## Problem to solve:
Leave the pictures out and write out exactly the lines from the top of the entries through the line containing "[Eldan Med] (59, 28)".

Task inputs Start Marker

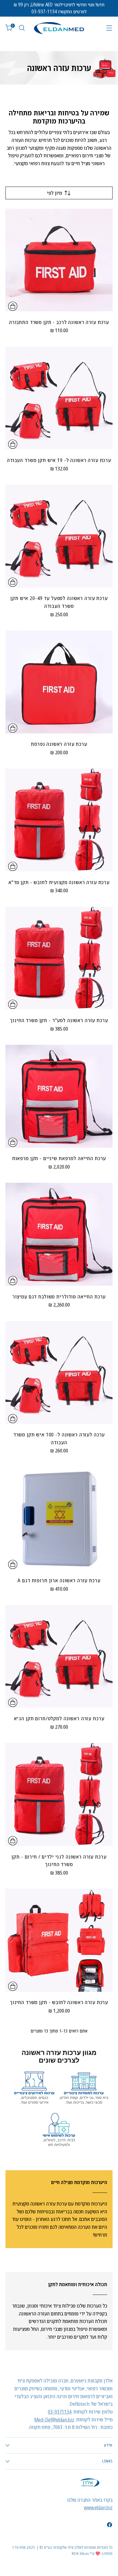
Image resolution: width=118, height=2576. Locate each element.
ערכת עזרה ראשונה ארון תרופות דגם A (59, 1580)
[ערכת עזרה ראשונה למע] (59, 958)
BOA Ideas (80, 2553)
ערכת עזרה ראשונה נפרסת (59, 743)
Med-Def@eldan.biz (54, 2419)
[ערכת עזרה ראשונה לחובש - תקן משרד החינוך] (59, 1940)
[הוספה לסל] (12, 306)
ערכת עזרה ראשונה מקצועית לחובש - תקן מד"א (59, 882)
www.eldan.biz (98, 2507)
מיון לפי (54, 192)
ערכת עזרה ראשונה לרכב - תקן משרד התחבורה (59, 322)
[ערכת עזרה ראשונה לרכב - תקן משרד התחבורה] (59, 260)
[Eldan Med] (59, 28)
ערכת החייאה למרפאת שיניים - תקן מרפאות (59, 1158)
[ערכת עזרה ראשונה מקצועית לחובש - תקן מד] (59, 820)
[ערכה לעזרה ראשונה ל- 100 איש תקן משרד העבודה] (59, 1372)
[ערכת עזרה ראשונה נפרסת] (59, 681)
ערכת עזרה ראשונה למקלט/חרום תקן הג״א (59, 1718)
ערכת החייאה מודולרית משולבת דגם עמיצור (59, 1296)
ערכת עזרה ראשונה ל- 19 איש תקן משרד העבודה (59, 460)
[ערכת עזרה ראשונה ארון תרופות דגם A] (59, 1518)
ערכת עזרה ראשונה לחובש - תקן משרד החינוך (59, 2002)
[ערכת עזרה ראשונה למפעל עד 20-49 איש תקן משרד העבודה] (59, 536)
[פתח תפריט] (109, 28)
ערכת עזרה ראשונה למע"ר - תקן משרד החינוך (59, 1020)
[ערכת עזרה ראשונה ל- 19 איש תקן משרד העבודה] (59, 398)
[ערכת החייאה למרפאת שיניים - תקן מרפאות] (59, 1096)
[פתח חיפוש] (21, 28)
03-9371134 (59, 2411)
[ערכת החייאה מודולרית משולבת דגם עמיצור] (59, 1234)
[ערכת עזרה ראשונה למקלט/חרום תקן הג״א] (59, 1656)
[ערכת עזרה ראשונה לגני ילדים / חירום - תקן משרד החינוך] (59, 1794)
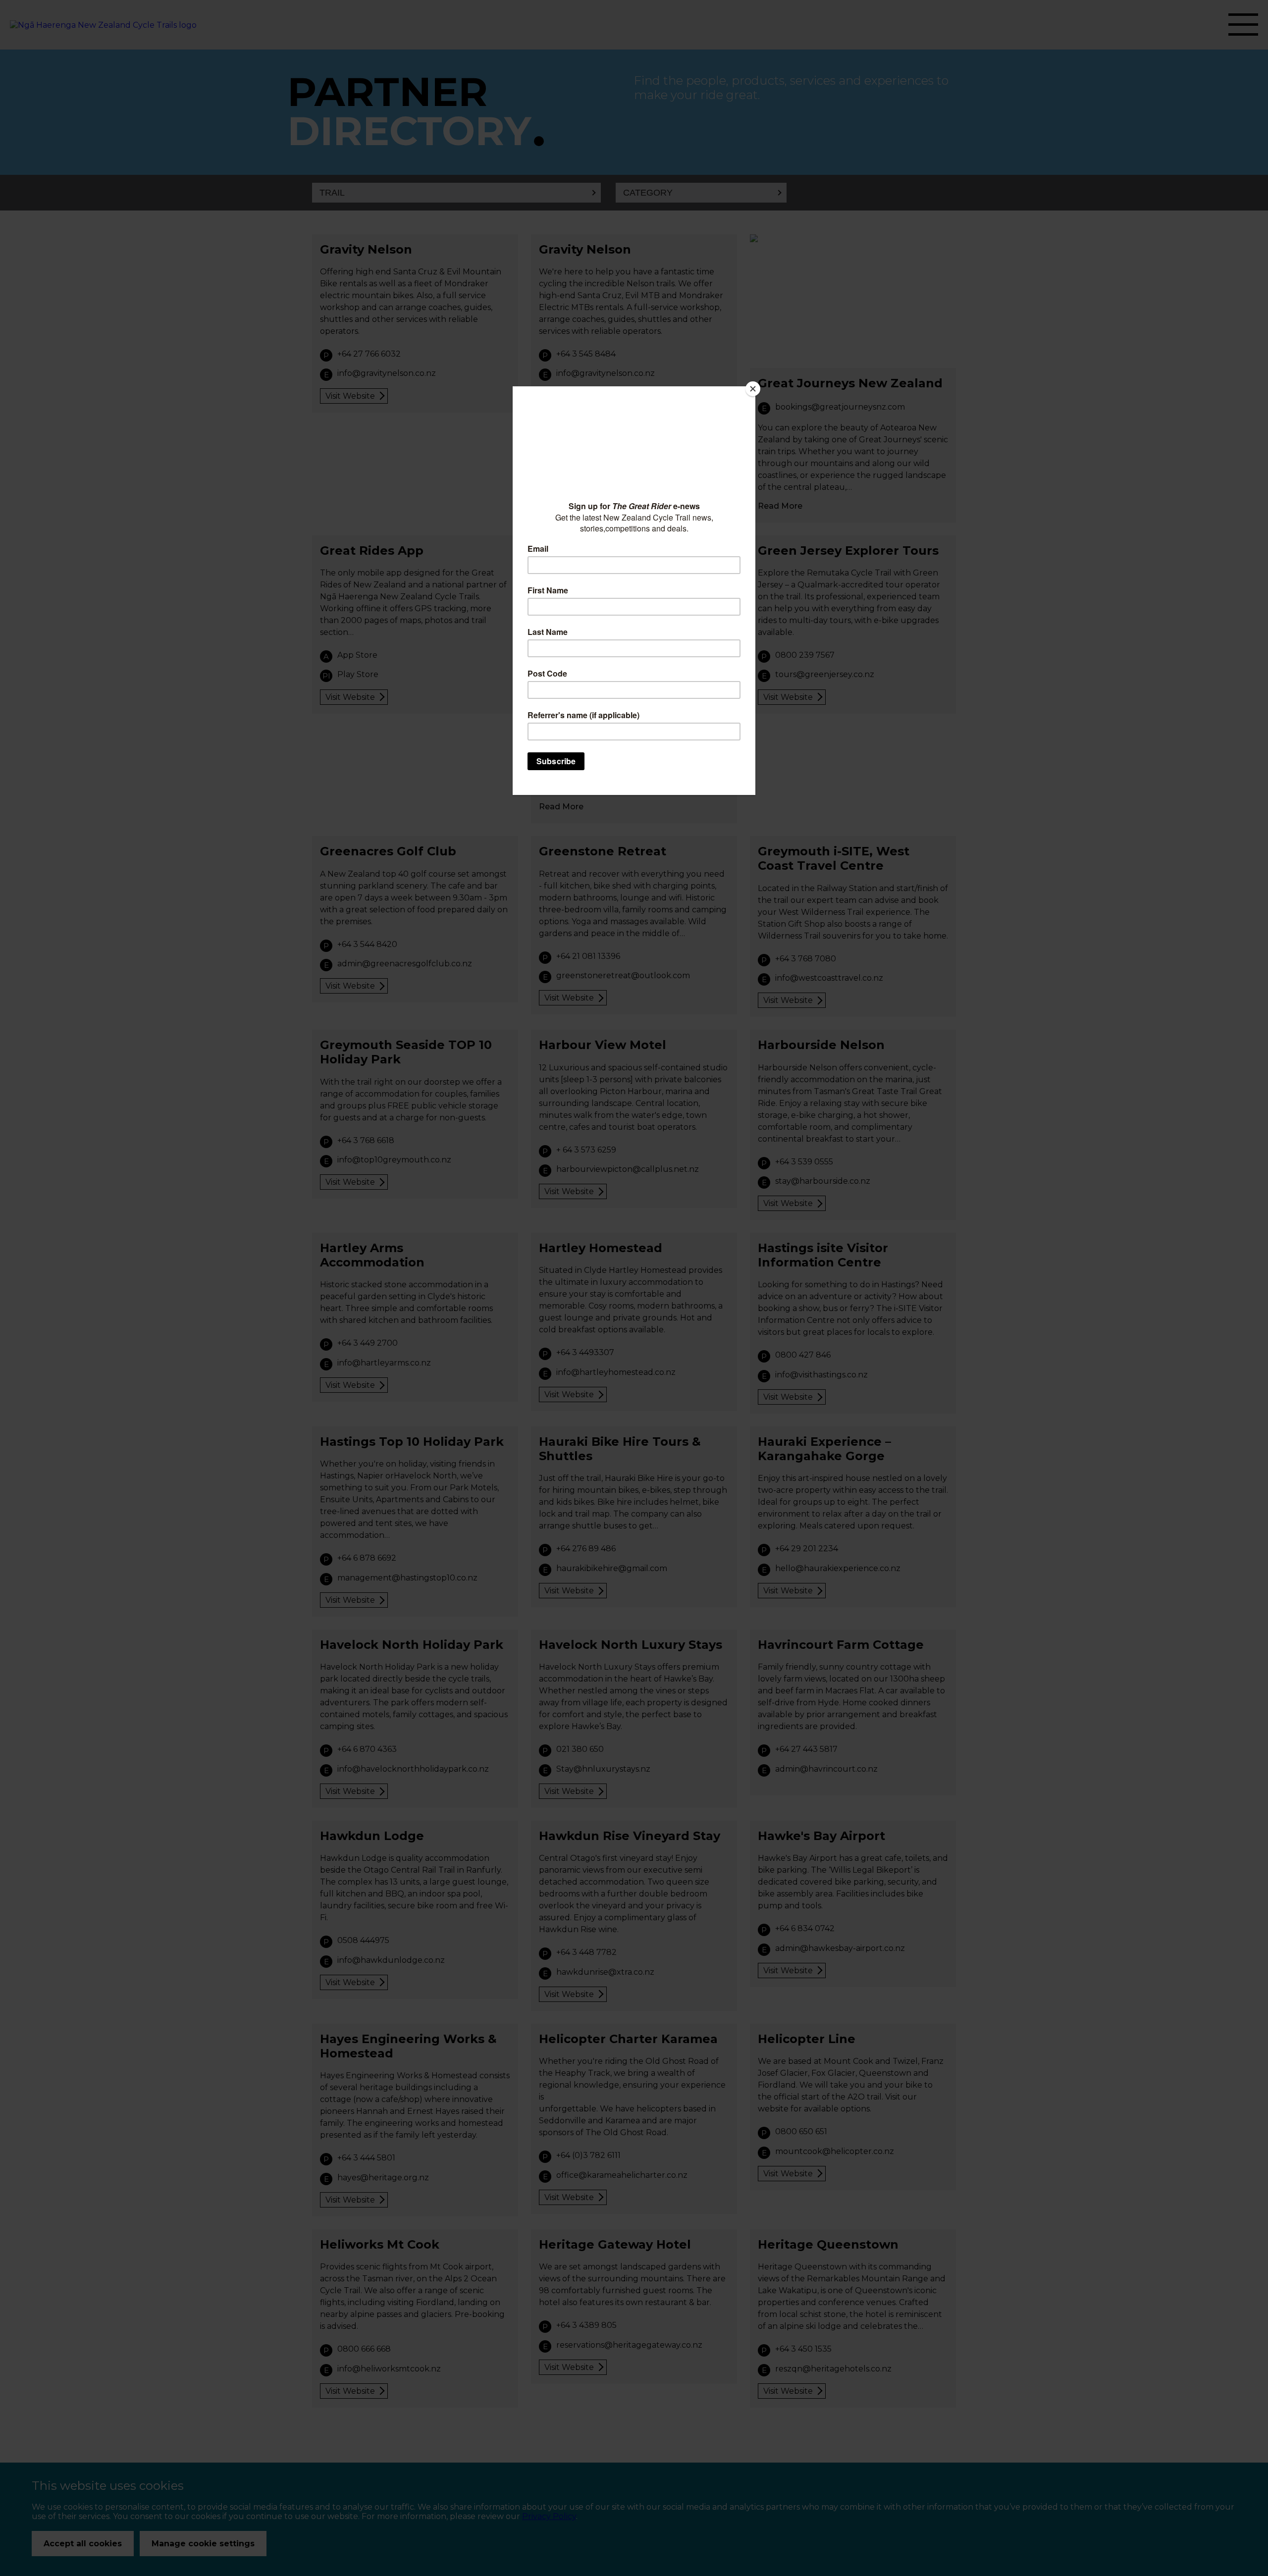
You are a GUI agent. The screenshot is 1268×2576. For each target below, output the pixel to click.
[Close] (752, 388)
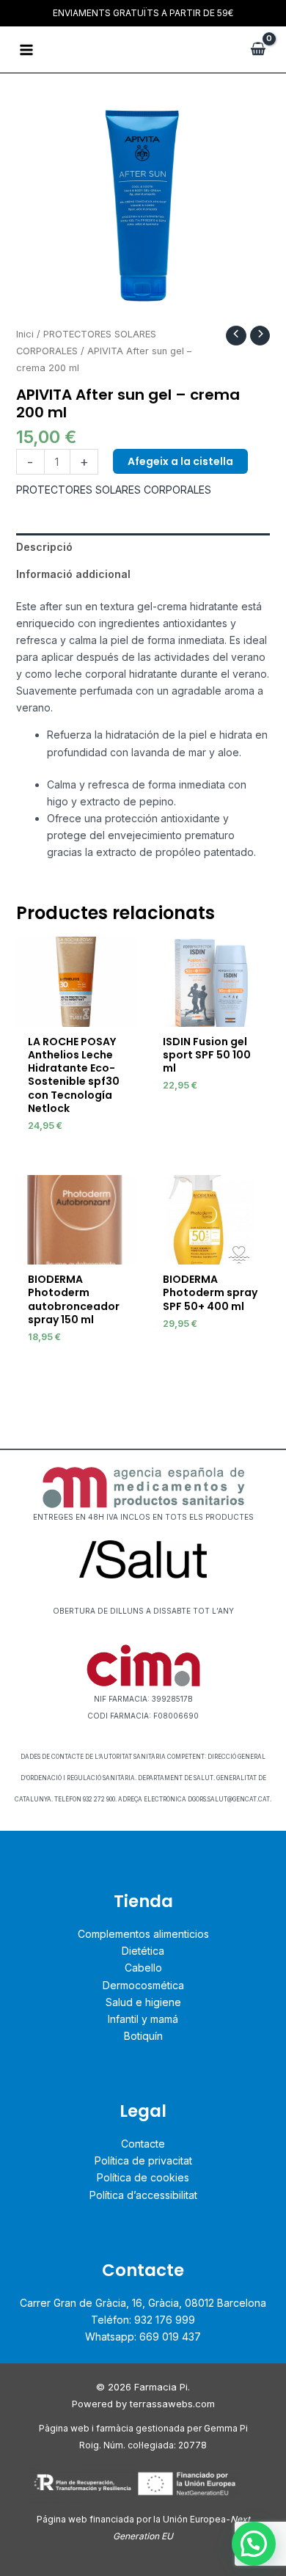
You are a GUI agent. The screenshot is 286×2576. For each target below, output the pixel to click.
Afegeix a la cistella (180, 461)
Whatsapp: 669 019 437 (143, 2336)
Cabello (143, 1967)
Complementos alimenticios (143, 1934)
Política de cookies (143, 2177)
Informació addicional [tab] (73, 574)
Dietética (143, 1950)
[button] (254, 2544)
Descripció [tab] (44, 547)
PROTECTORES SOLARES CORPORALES (113, 489)
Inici (25, 334)
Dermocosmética (143, 1985)
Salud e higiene (143, 2002)
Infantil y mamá (143, 2019)
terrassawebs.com (172, 2403)
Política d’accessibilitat (143, 2195)
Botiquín (143, 2036)
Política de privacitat (143, 2160)
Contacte (143, 2143)
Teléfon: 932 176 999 (143, 2319)
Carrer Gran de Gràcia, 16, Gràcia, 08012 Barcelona (143, 2303)
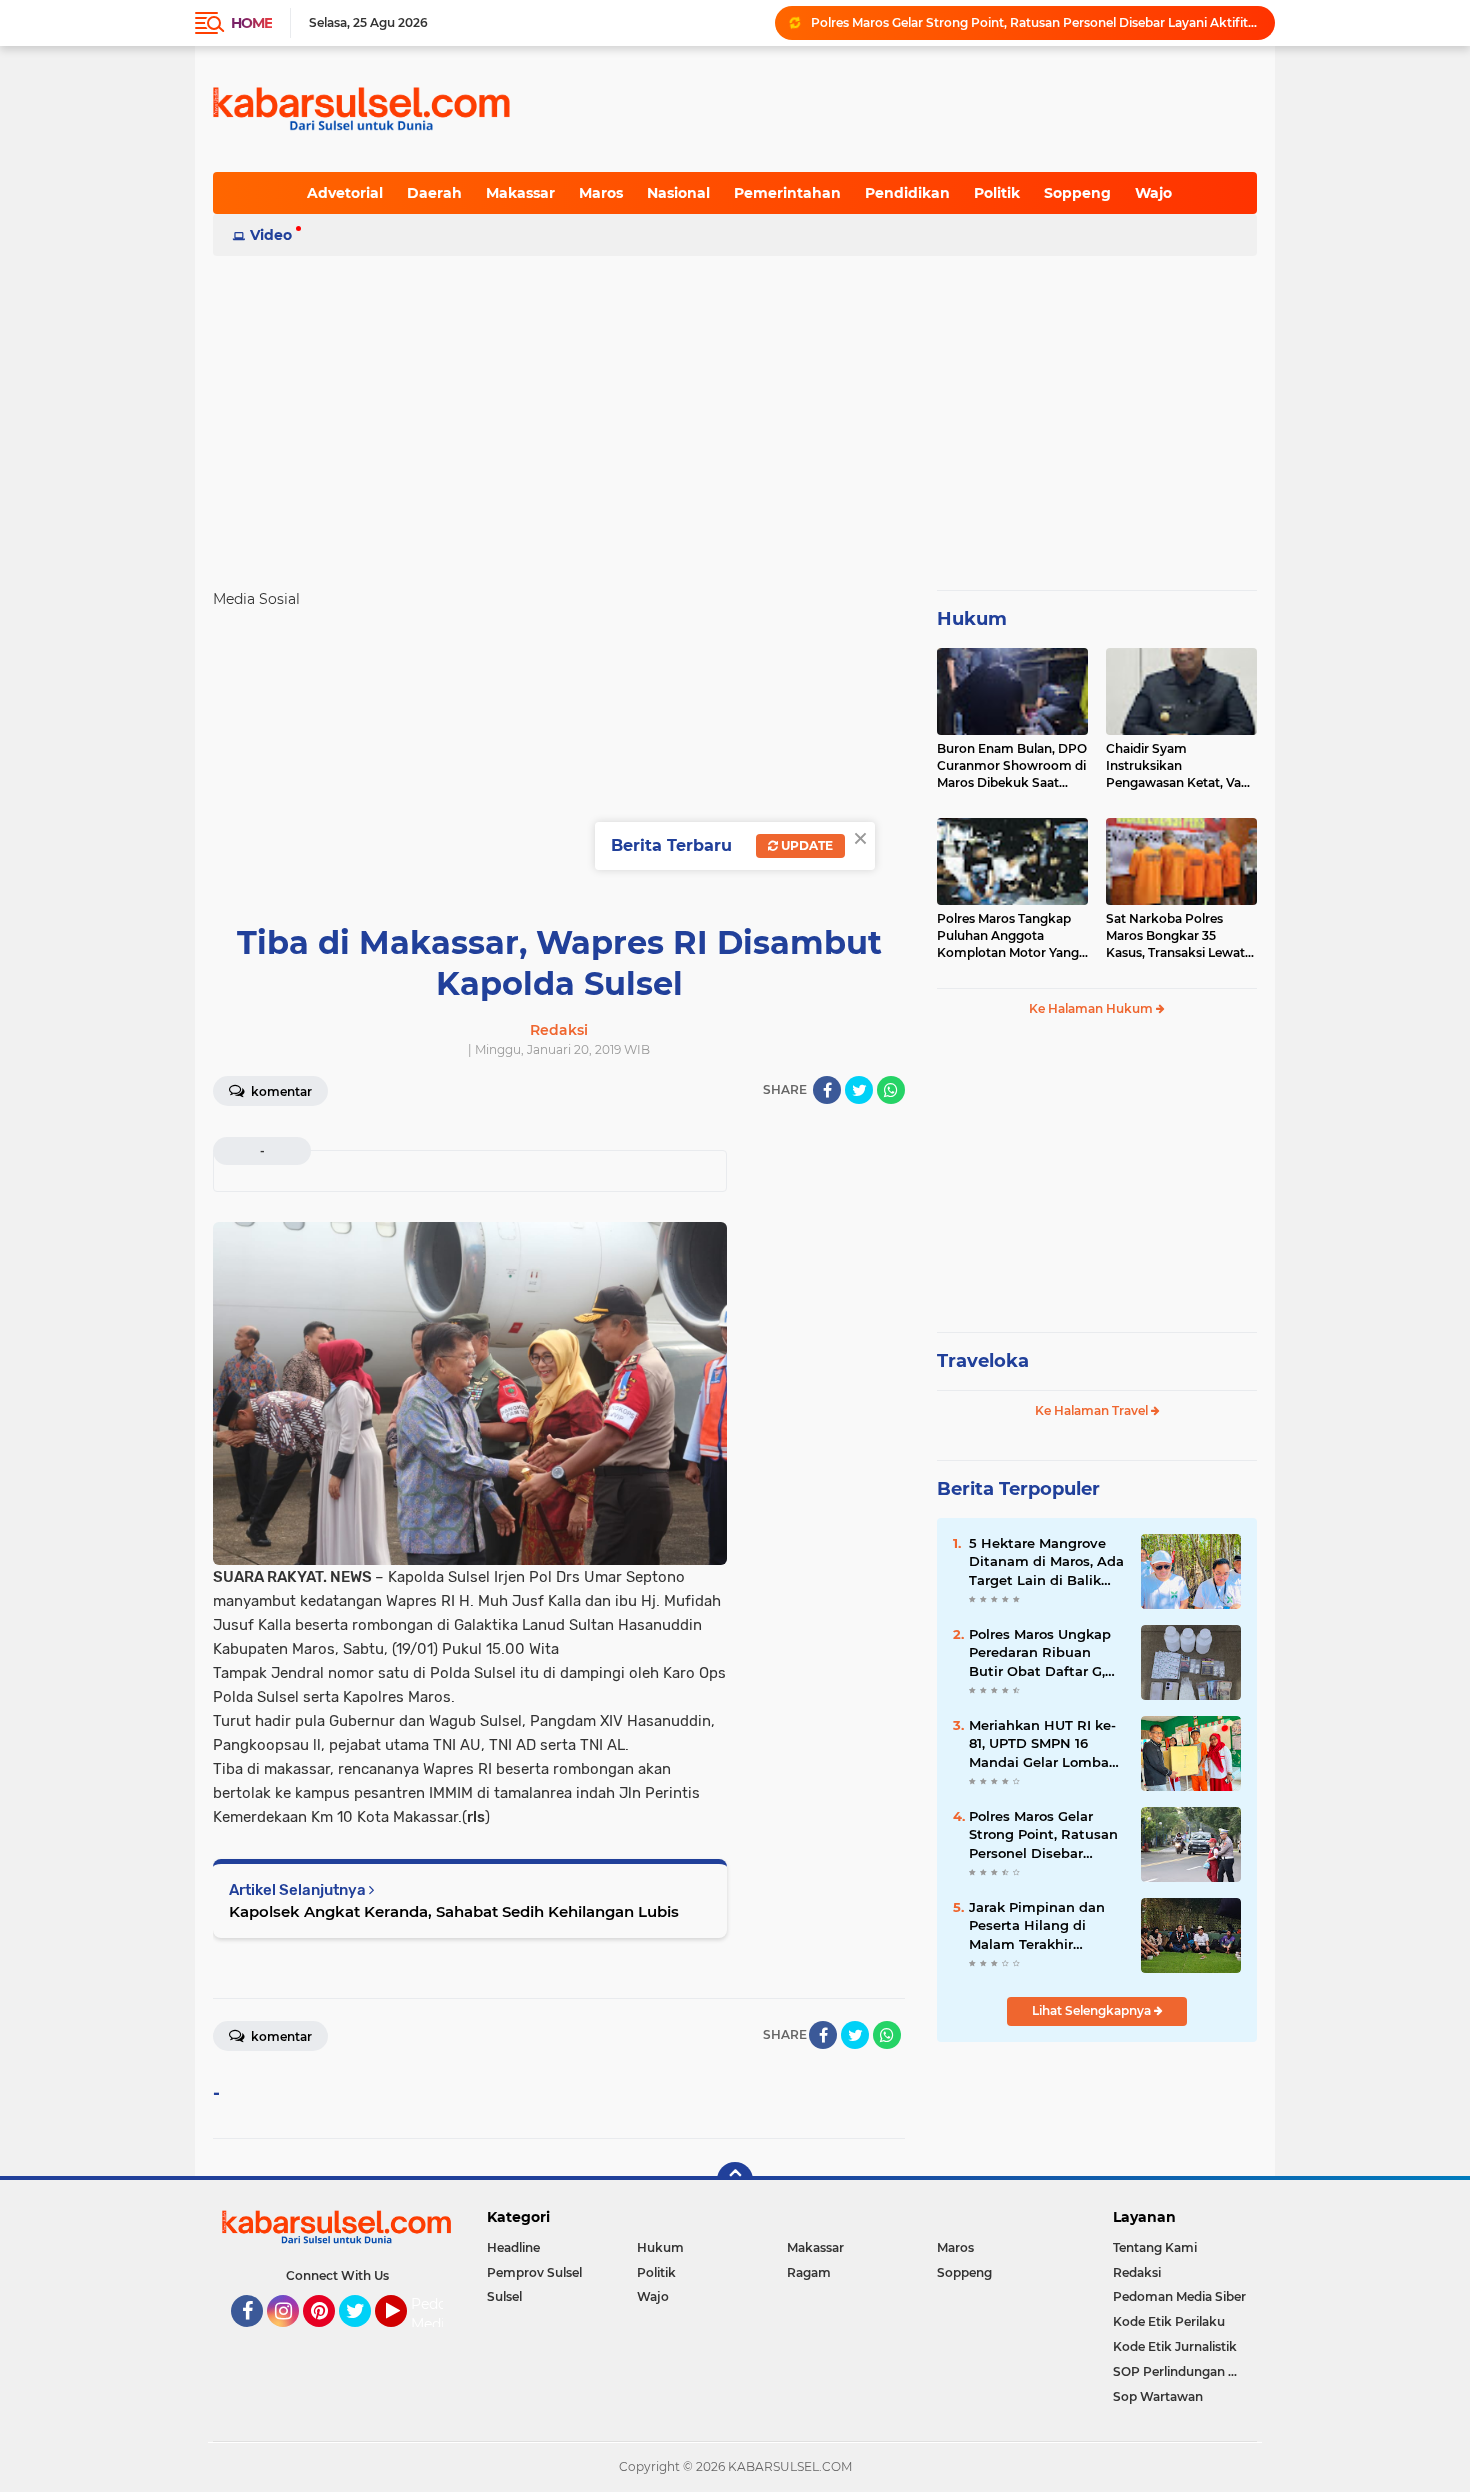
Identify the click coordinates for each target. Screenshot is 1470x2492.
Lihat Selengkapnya (1093, 2010)
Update (805, 845)
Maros (601, 193)
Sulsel (504, 2296)
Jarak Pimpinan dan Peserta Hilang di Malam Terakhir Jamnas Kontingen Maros (1037, 1926)
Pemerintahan (787, 193)
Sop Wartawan (1158, 2396)
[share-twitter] (859, 1090)
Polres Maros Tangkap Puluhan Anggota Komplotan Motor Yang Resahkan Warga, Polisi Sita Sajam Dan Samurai (1010, 936)
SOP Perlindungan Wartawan (1185, 2371)
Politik (997, 193)
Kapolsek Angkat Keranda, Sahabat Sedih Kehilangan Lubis (454, 1911)
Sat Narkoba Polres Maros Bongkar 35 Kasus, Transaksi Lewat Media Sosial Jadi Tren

Task inputs End Marker

## Task output:
Image resolution: width=118, height=2576. Locate each element.
ערכת עזרה ראשונה ארון תרופות דגם A (59, 1580)
[ערכת עזרה ראשונה למע] (59, 958)
BOA Ideas (80, 2553)
ערכת עזרה ראשונה נפרסת (59, 743)
Med-Def@eldan.biz (54, 2419)
[ערכת עזרה ראשונה לחובש - תקן משרד החינוך] (59, 1940)
[הוספה לסל] (12, 306)
ערכת עזרה ראשונה מקצועית לחובש - תקן מד"א (59, 882)
www.eldan.biz (98, 2507)
מיון לפי (54, 192)
ערכת עזרה ראשונה לרכב - תקן משרד התחבורה (59, 322)
[ערכת עזרה ראשונה לרכב - תקן משרד התחבורה] (59, 260)
[Eldan Med] (59, 28)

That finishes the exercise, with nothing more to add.